/Know-your-PDF-Document

application that allows users to chat with an AI model about the content of multiple uploaded PDF documents

Primary LanguagePowerShellApache License 2.0Apache-2.0

Chat with your PDFs

This is a Streamlit application (https://know-your-pdf-document-adi.streamlit.app/) that allows users to chat with an AI model about the content of multiple uploaded PDF documents. The application leverages various NLP and document processing libraries to enable a seamless conversational experience.

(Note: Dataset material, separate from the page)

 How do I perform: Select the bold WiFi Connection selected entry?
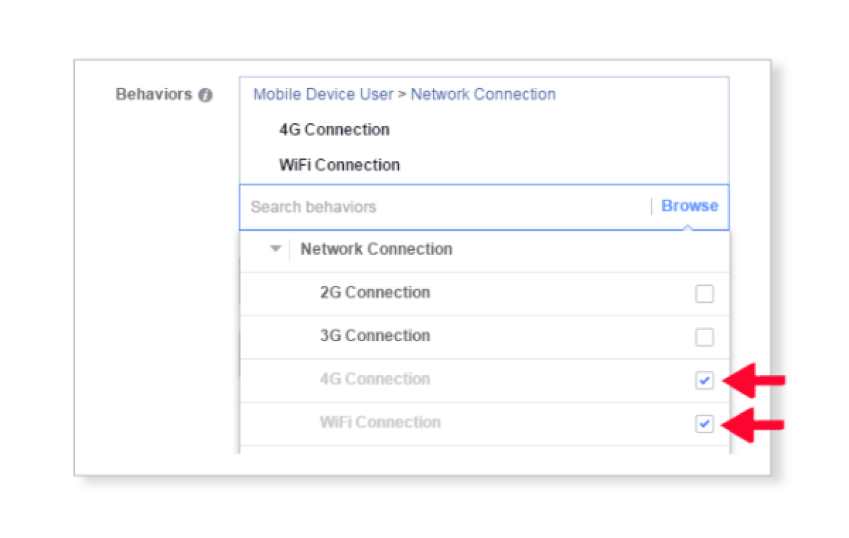(339, 165)
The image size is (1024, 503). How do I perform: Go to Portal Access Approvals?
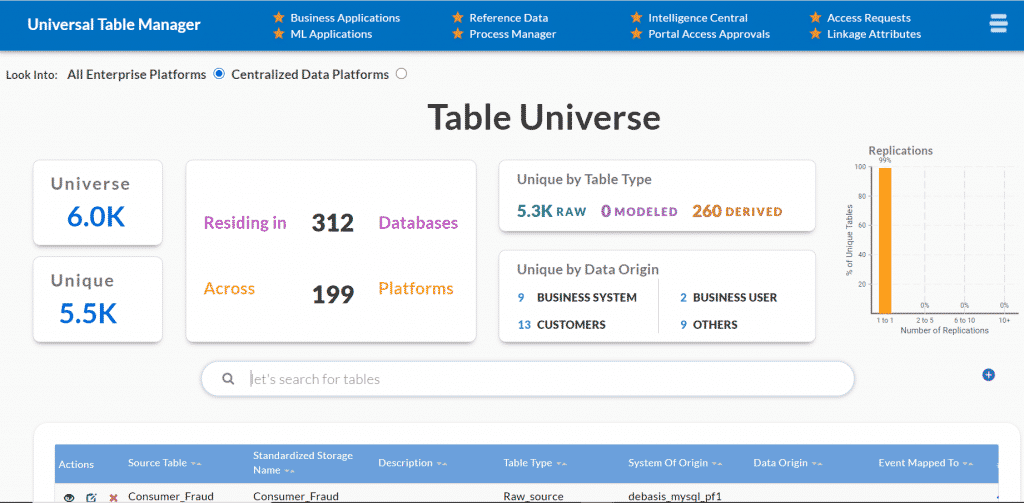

Please note that the application might run slower than expected due to the usage of HuggingFace, a free alternative to OpenAI API, which may have limitations in terms of processing speed.

Setup

To run the application, please ensure you have the following dependencies installed:

  • Streamlit
  • Python-Dotenv
  • PyPDF2
  • Langchain
  • HuggingFace Transformers

You can install the dependencies using pip:

pip install streamlit python-dotenv pypdf2 langchain transformers

Usage

  1. Upload your PDFs by clicking on the "Upload your PDFs here" button in the sidebar.
  2. After uploading, click on the "Process" button to initiate the document processing.
  3. Enter your questions in the text input box and receive AI-generated responses.

How it Works

PDF Processing

  1. The uploaded PDFs are processed using PyPDF2 to extract the text content from each page.
  2. The extracted text is split into smaller chunks for more efficient processing using the CharacterTextSplitter module.

Conversational AI

  1. HuggingFace's Transformers library is used to generate embeddings for the text chunks.
  2. The embeddings are then stored using the FAISS library for efficient retrieval.
  3. The conversational AI model, based on the google/flan-t5-xxl model, is used to provide responses based on the user's queries.
  4. The conversation history is maintained using the ConversationBufferMemory module.

Files

  • app.py: The main script containing the Streamlit application and the necessary functions for document processing and conversation handling.
  • htmlTemplates.py: HTML templates for formatting the user and bot messages in the chat interface.

Note

  • Make sure to set up your environment variables using a .env file for any sensitive information.

Feel free to customize the application and explore the codebase further to enhance its functionality.